• BEREITGESTELLTE DATEN
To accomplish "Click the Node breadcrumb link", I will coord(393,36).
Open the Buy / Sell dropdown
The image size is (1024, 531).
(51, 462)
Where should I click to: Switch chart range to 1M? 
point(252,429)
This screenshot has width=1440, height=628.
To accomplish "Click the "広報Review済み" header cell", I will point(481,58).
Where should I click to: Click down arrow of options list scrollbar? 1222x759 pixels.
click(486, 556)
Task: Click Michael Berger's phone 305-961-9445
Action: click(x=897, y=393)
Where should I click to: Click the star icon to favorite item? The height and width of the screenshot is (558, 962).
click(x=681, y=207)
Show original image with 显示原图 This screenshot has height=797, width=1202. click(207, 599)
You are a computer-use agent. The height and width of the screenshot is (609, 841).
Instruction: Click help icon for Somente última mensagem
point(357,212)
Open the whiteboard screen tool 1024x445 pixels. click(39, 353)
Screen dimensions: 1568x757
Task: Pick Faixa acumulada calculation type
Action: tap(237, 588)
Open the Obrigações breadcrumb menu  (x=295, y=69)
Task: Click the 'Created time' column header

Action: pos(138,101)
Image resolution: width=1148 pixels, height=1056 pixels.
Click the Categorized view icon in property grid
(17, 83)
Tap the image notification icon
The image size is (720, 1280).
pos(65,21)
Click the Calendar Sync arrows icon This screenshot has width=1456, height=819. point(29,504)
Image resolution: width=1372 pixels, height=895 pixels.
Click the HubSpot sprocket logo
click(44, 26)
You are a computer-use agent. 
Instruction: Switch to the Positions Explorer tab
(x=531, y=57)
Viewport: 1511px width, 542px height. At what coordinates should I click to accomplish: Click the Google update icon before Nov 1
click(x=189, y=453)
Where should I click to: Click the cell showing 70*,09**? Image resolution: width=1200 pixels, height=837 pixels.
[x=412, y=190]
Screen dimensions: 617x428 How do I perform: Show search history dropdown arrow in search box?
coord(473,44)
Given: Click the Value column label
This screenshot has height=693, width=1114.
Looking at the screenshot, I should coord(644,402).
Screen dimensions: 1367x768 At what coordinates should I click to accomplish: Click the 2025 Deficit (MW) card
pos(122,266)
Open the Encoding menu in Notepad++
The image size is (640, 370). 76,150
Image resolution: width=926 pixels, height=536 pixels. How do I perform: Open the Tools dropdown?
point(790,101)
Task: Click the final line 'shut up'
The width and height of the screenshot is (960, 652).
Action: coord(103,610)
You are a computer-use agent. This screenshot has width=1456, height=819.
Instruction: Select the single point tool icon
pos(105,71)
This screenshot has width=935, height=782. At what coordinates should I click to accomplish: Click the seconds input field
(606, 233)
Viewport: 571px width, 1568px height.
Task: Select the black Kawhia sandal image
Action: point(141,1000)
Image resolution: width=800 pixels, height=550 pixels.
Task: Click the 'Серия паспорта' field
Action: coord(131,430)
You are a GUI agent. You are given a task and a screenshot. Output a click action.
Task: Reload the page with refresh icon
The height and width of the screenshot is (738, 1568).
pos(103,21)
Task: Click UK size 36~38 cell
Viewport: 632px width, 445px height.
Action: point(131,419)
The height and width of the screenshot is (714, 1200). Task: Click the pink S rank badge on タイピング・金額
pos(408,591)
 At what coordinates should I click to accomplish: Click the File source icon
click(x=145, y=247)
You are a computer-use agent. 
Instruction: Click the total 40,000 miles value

• ZU LÖSENDE AUFGABE
Schreibe die Daten oben vollständig und Wort für Wort ab, Zeile für Zeile in derselben Reihenfolge.

• GELÖSTE AUFGABE
To accomplish "Click the Node breadcrumb link", I will coord(393,36).
Open the Buy / Sell dropdown
The image size is (1024, 531).
(51, 462)
Where should I click to: Switch chart range to 1M? 
point(252,429)
This screenshot has width=1440, height=628.
To accomplish "Click the "広報Review済み" header cell", I will point(481,58).
Where should I click to: Click down arrow of options list scrollbar? 1222x759 pixels.
click(486, 556)
Task: Click Michael Berger's phone 305-961-9445
Action: click(x=897, y=393)
Where should I click to: Click the star icon to favorite item? The height and width of the screenshot is (558, 962).
click(x=681, y=207)
Show original image with 显示原图 This screenshot has height=797, width=1202. click(207, 599)
You are a computer-use agent. The height and width of the screenshot is (609, 841).
Instruction: Click help icon for Somente última mensagem
point(357,212)
Open the whiteboard screen tool 1024x445 pixels. click(39, 353)
Screen dimensions: 1568x757
Task: Pick Faixa acumulada calculation type
Action: tap(237, 588)
Open the Obrigações breadcrumb menu  (x=295, y=69)
Task: Click the 'Created time' column header

Action: pos(138,101)
Image resolution: width=1148 pixels, height=1056 pixels.
Click the Categorized view icon in property grid
(17, 83)
Tap the image notification icon
The image size is (720, 1280).
pos(65,21)
Click the Calendar Sync arrows icon This screenshot has width=1456, height=819. point(29,504)
Image resolution: width=1372 pixels, height=895 pixels.
Click the HubSpot sprocket logo
click(44, 26)
You are a computer-use agent. 
Instruction: Switch to the Positions Explorer tab
(x=531, y=57)
Viewport: 1511px width, 542px height. At what coordinates should I click to accomplish: Click the Google update icon before Nov 1
click(x=189, y=453)
Where should I click to: Click the cell showing 70*,09**? Image resolution: width=1200 pixels, height=837 pixels.
[x=412, y=190]
Screen dimensions: 617x428 How do I perform: Show search history dropdown arrow in search box?
coord(473,44)
Given: Click the Value column label
This screenshot has height=693, width=1114.
Looking at the screenshot, I should coord(644,402).
Screen dimensions: 1367x768 At what coordinates should I click to accomplish: Click the 2025 Deficit (MW) card
pos(122,266)
Open the Encoding menu in Notepad++
The image size is (640, 370). 76,150
Image resolution: width=926 pixels, height=536 pixels. How do I perform: Open the Tools dropdown?
point(790,101)
Task: Click the final line 'shut up'
The width and height of the screenshot is (960, 652).
Action: coord(103,610)
You are a computer-use agent. This screenshot has width=1456, height=819.
Instruction: Select the single point tool icon
pos(105,71)
This screenshot has width=935, height=782. At what coordinates should I click to accomplish: Click the seconds input field
(606, 233)
Viewport: 571px width, 1568px height.
Task: Select the black Kawhia sandal image
Action: point(141,1000)
Image resolution: width=800 pixels, height=550 pixels.
Task: Click the 'Серия паспорта' field
Action: coord(131,430)
You are a GUI agent. You are given a task and a screenshot. Output a click action.
Task: Reload the page with refresh icon
The height and width of the screenshot is (738, 1568).
pos(103,21)
Task: Click UK size 36~38 cell
Viewport: 632px width, 445px height.
Action: point(131,419)
The height and width of the screenshot is (714, 1200). Task: Click the pink S rank badge on タイピング・金額
pos(408,591)
 At what coordinates should I click to accomplish: Click the File source icon
click(x=145, y=247)
You are a computer-use agent. 
Instruction: Click the total 40,000 miles value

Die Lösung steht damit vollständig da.